▶ **Extracted records**:
===============

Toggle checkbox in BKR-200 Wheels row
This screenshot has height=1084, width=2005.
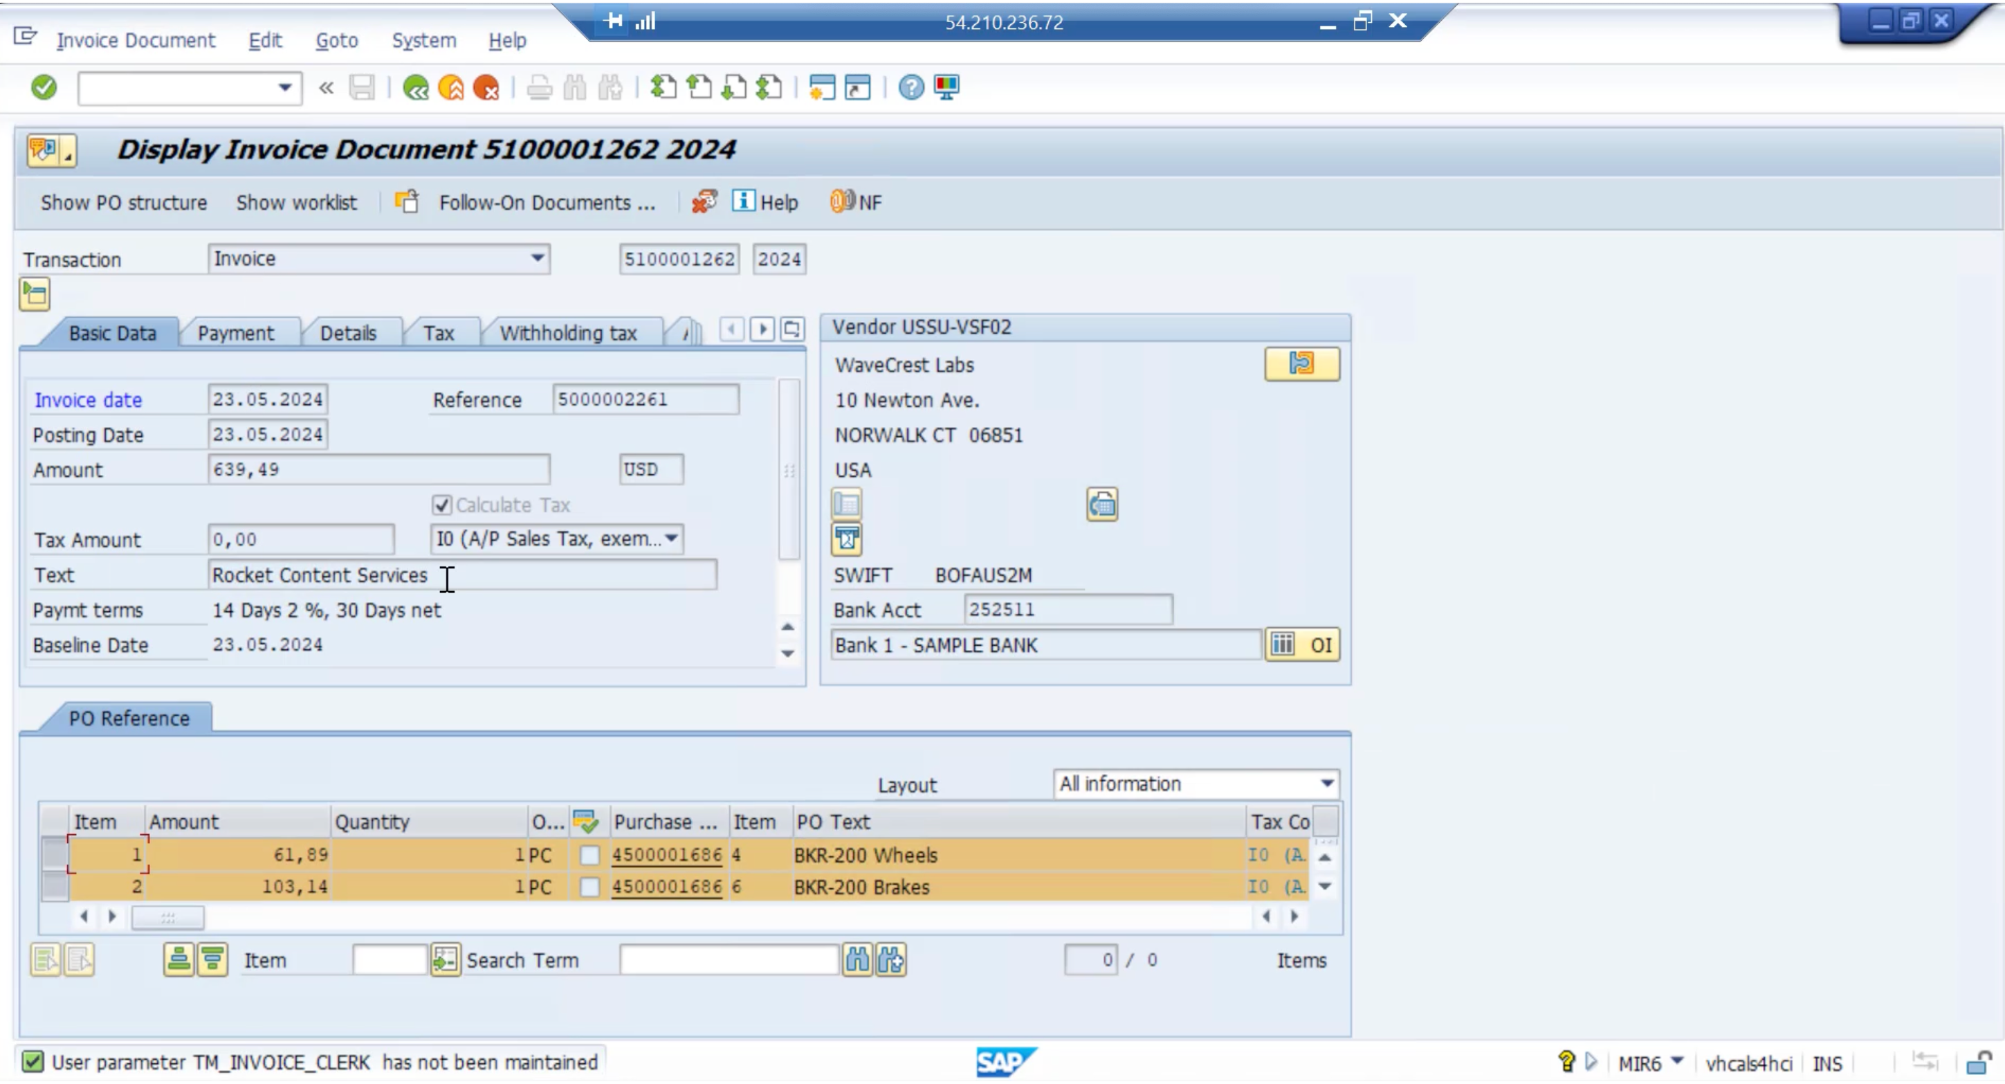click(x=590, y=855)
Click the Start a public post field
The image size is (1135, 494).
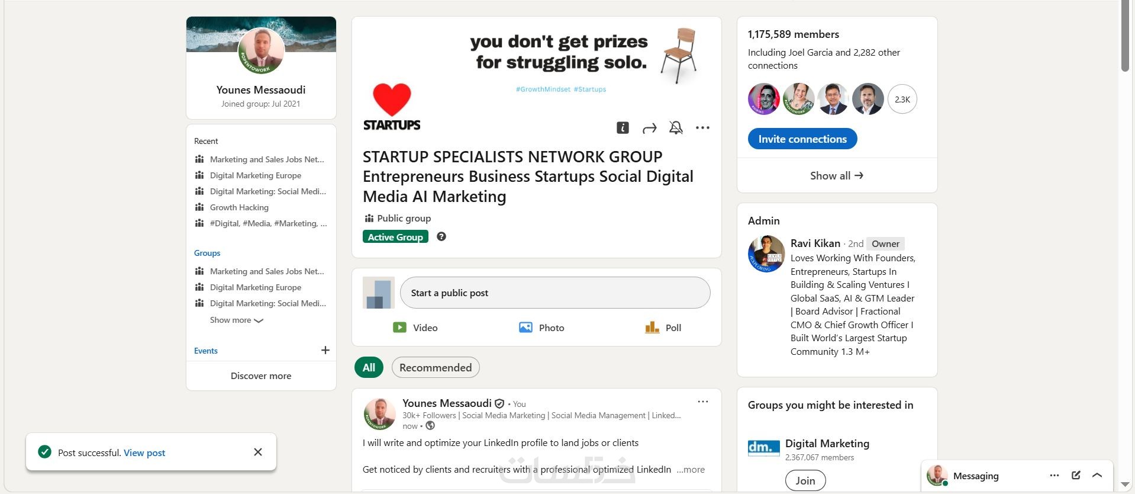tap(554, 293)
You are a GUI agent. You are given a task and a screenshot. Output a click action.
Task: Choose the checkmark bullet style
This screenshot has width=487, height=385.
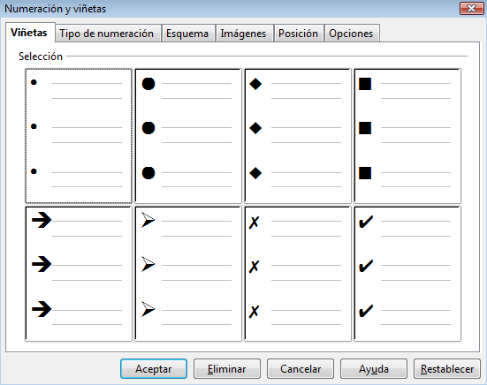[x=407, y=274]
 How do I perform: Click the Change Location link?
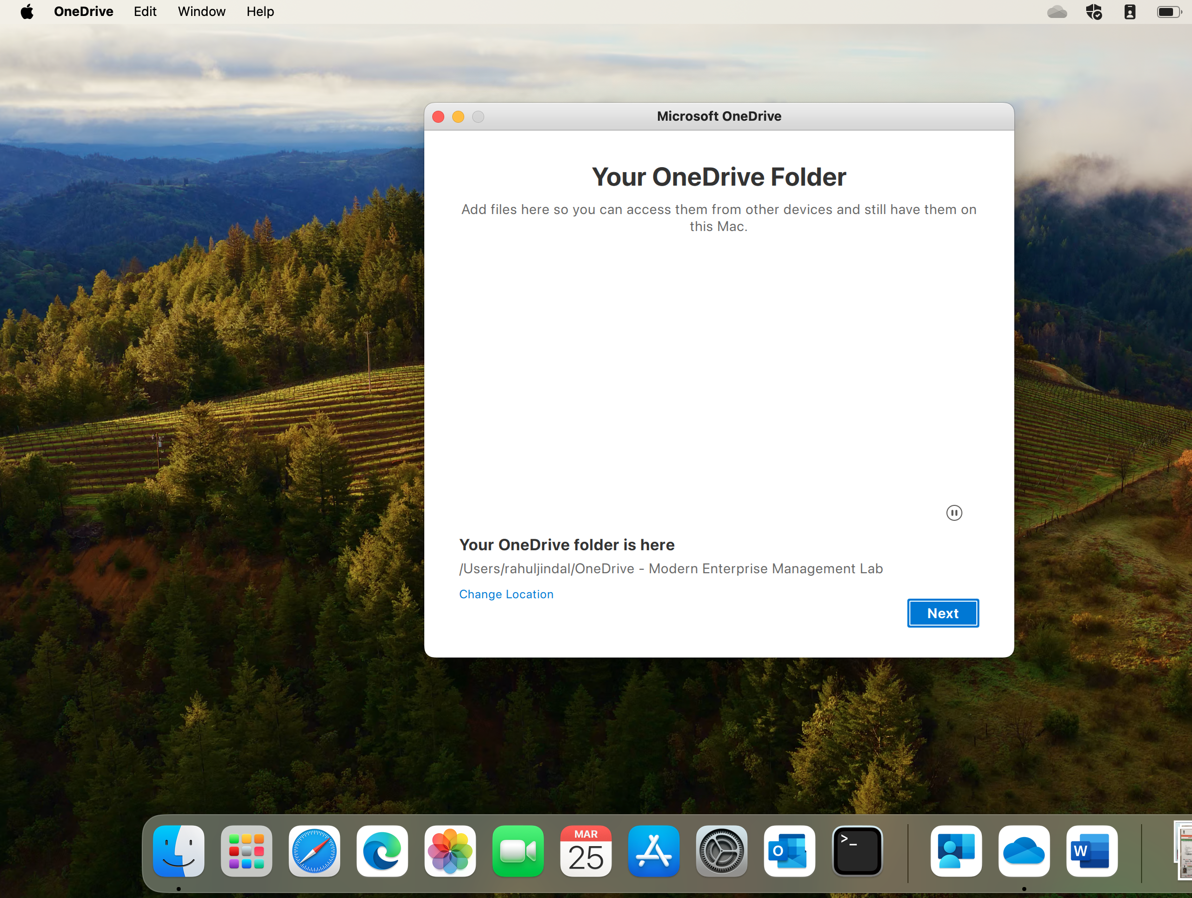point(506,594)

===============

▶ **What the task requires**: Count the rows above that contain the word "This", treating uppercase and lowercase as distinct, and give only the number.

▶ **Solution**: 2